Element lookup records
....................
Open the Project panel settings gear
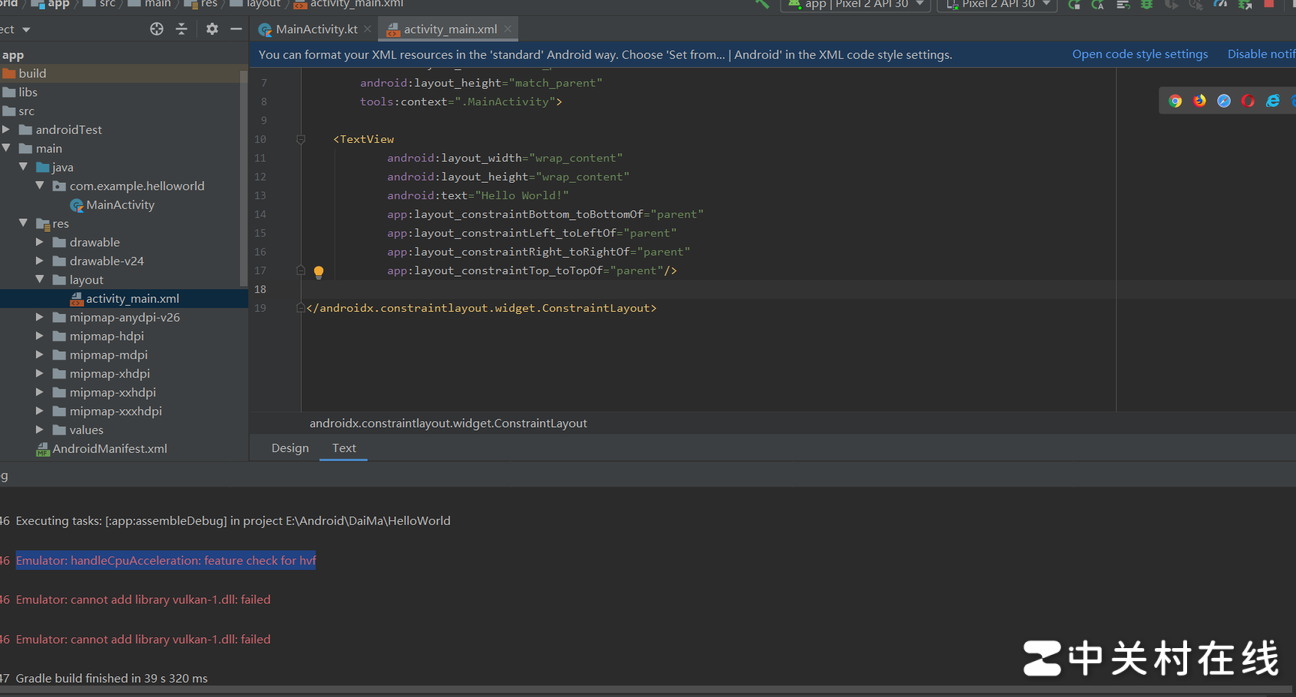tap(212, 29)
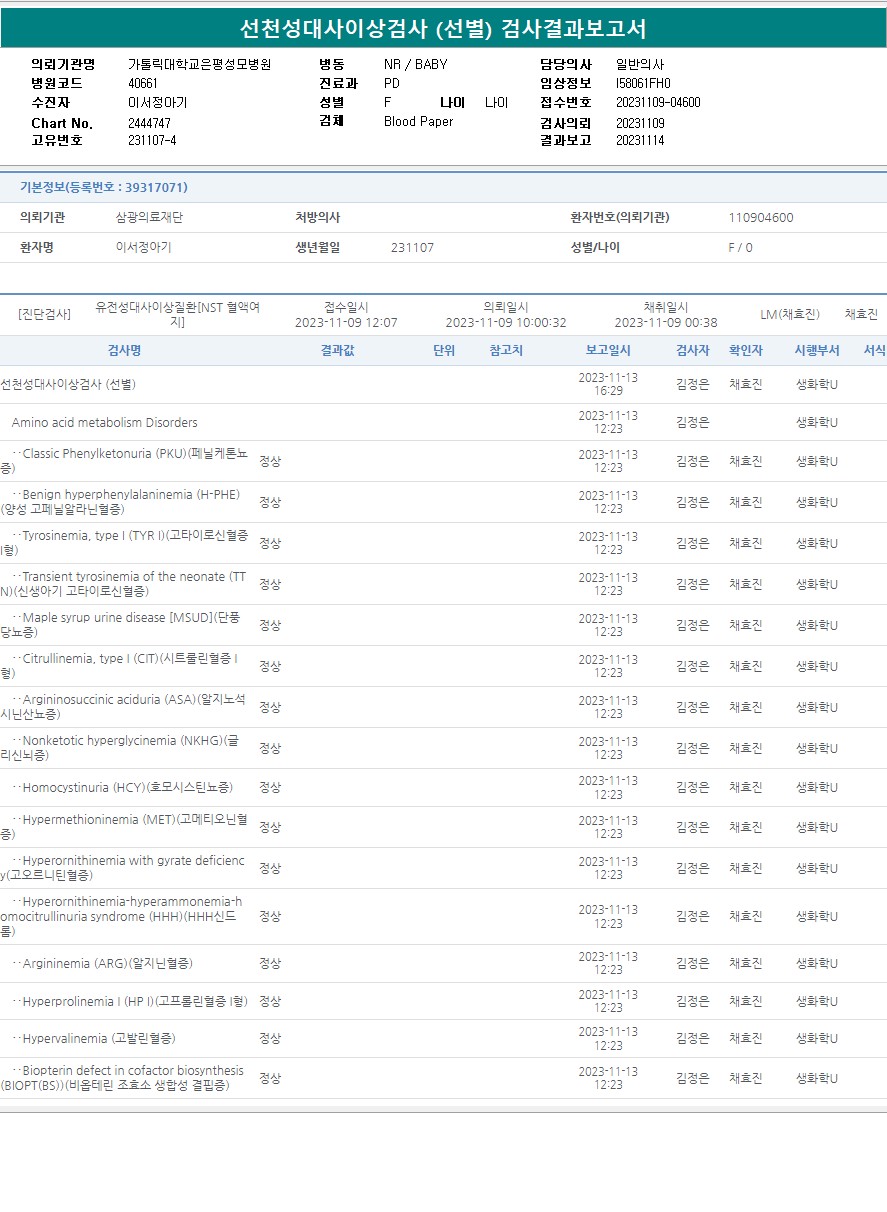Click the 접수번호 value 20231109-04600
Image resolution: width=887 pixels, height=1212 pixels.
click(657, 102)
....................
=== Given exercise ===
Collect every line above that contains the string "settings", matching case exactly.

=== Result for this task ===
Open the Project panel settings gear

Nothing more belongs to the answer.